Andrew Stiller wrote:



Time for a reality check. There are other ways to notate such complex rhythmic proportions, some of them much more intuitive to play. Check out Ben Johnston's /Knocking Piece/, wh. was published in /Source/ #2 (1967) and recorded at least once. There are no meter signatures. A bold = sign thru the barline in each individual staff indicates that the preceding note value is maintained across the barline, so that for example when a bar of 5:4 eighths (5 eighths in the space of 4) is followed by a bar of four eighth notes with an = sign between the two bars, then the four eighth notes are to be played as if they were 4/5 of a quintuplet. Since the other player has something completely different and equally complex in the same bar, the presence of a meter signature would simply create confusion and visual clutter.
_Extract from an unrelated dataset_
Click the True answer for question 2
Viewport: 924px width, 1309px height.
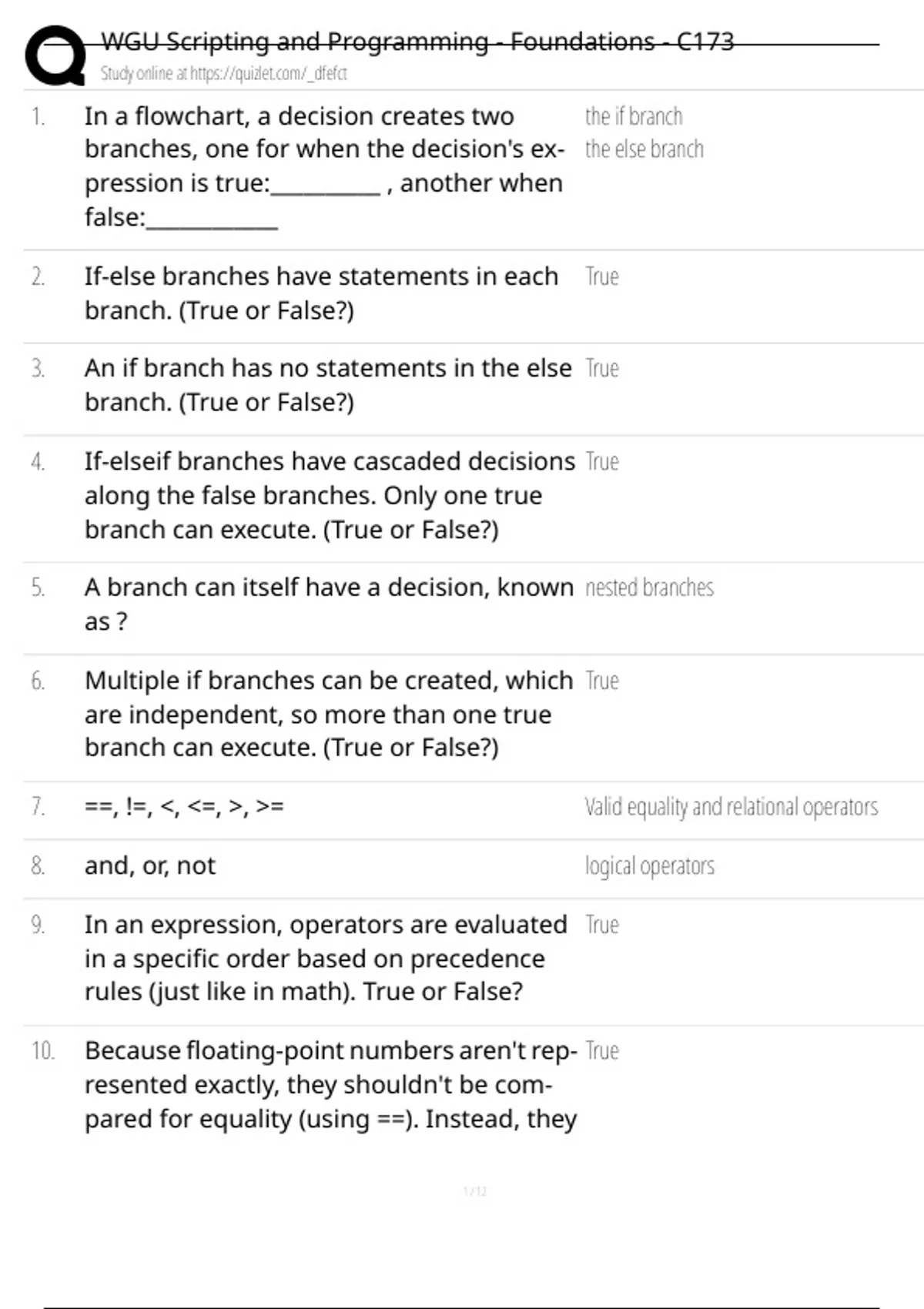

If I'm understanding your description right, it wouldn't work with Ferneyhough's rhythms. Again quoting from the score that's become my standard refernce for this discussion ;) there's all sorts of situations where it's not possible to equate the last note of one bar with the first note of the next....for example, a 3/20 bar containing a 7:6 tuplet, followed by a 16th-note in 5/8.

And, even if the equals-sign system were to be possible, it would obscure what is important in Ferneyhough's metres, in that the pulse is shifting up and down in exact ratios, not that a new pulse emerges from subdivisions of the previous one.